Those of you who nominated and praised Cook Smarts explained that for the money you spend, it makes meal planning about as hands-off as you can get, and the results are worth it. Sure, the service isn’t anything you couldn’t do on your own with the right amount of time, but the reason you’re paying for it is so you don’t have to—and Cook Smarts delivers on the quality of recipes, interesting foods, and tutorials. The service also has a robust and active community around it of home cooks and food lovers eager to explore new foods, try new things, and eat well. You can read more in the nomination thread here.
Pepperplate is a mobile app and meal planning tool that excels at organizing your recipe collection, planning your meals based on those recipes, building out shopping lists, and helping you cook the recipes you want to try. It’s available for free on the web, on iOS, Android, Windows Phone/Windows RT, Nook, and Kindle devices. Once you’re signed up, you can import recipes from the web by pasting in the URL for them, or you can enter them manually from your favorite cookbooks or that stash of index cards you have. Once you have a good collection of recipes, you can build menus for your regular meals, for special events, or any night of the week. From there, Pepperplate will generate a shopping list based on your meal plan that you can take with you and cross off at the grocery store. You can share your recipes, meal plans, or shopping lists with others if you need to. When you’re ready to cook, Pepperplate will walk you through the recipes, complete with cooking timers to help you stay on top of simmering or baking food.
The nomination thread for Pepperplate was full of praise for the fact that the app is free, cross-platform, and easy to use. Many of you highlighted Pepperplate’s bookmarklet that makes adding recipes to your account super-easy (and does a great job of scrubbing recipes from various websites.) Pepperplate isn’t perfect though—it may be free, but some of you noted that it hasn’t seen updates in a while, and the developers may have abandoned it. That’s not a problem as long as the app is good, but it is something to remember if you want support or you’re looking for new features. Read more in the nomination thread here.
Ziplist started off as a simple grocery shopping list organizer, but it’s evolved over the years to be a richly featured shopping tool, recipe organizer, and meal planner. The focus of the app is clearly on grocery lists and organizing your weekly shopping, but don’t count out its meal planning features. It’s free, cross platform (available for iOS/Android/web), and even sports a clipping bookmarklet to save all of your favorite recipes (if it’s not already in their database.) When you’re ready to build your meal plan, you get a weekly overview that lets you add specific recipes and dishes to each day, and then generate a grocery list based on those recipes. Then you can sync your meal plan with your calendar outside of the app so you get notifications on what to make, and can share your weekly menu with others.
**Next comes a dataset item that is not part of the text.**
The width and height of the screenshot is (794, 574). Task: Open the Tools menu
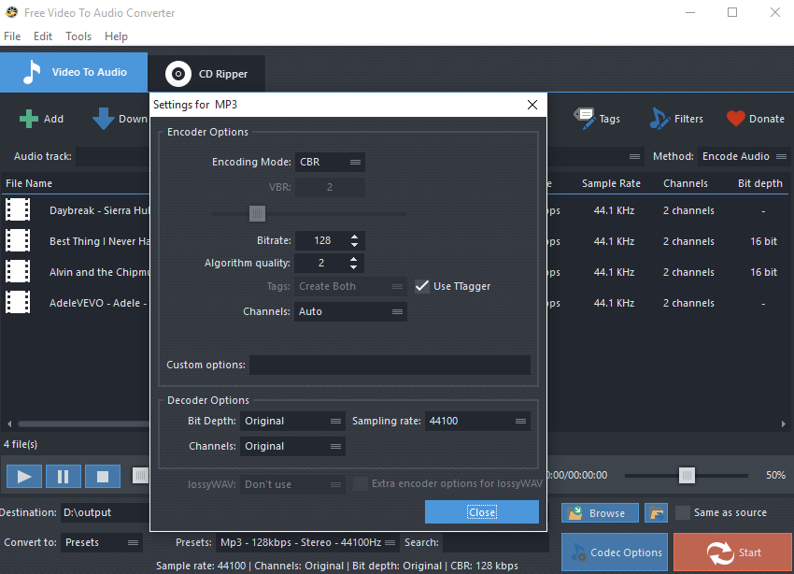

Ziplist can also notify you to sales, coupons, and other discounts available in the stores you shop, so you can save money and eat well at the same time.
Those of you who nominated ZipList praised its department-sorted shopping lists, built-in store circulars and coupons, and the fact that unlike many apps that generate grocery lists based on recipes, it gives you the option to cross items off that you already have before it adds the item to the list. Plus, it doesn’t just add everything blindly, so if you have two recipes that require salt, your shopping list isn’t cluttered with entries for salt. You can read more about it its nomination thread here.
Plan to Eat is a menu planning and grocery list organizer that is as elegant as it is simple to use. It’s great for organizing your recipes, makes meal-planning a drag-and-drop affair from your recipe list onto a calendar, and will automatically generate your shopping list week by week. We’ve mentioned it before, and while it’s web-only (there are mobile apps on the way, according to the folks behind it) it’s still easy to use, powerful, and it gets the job done. Once you have a meal plan all set, just tell Plan to Eat to build your meal plan, and they’ll send it to you when its done, no hassle. Plan to Eat also plays nice with special diets, which is great if you have to cook for people with different tastes, or you’re trying something new with your own diet. The only downside is its price—a subscription will set you back $ 5/mo, or $ 40/yr. If you’re willing to pay the price for that level of ease-of-use, it’s a worthwhile investment so you can spend your time doing other things. There’s a free trial available if you want to give it a whirl before you decide to spend your money.
Those of you who nominated Plan to Eat highlighted its drag-and-drop menu planner, its exceptional customer service for those people who may need it, and its ease of use. It’s probably one of the easiest menu planning tools in the lineup, and even though it’s not free, many of you noted that you’re busy people with busy lives, and it helps to have Plan to Eat take care of the grocery list and recipe search for you. You can read tons more in its lengthy nominations thread here.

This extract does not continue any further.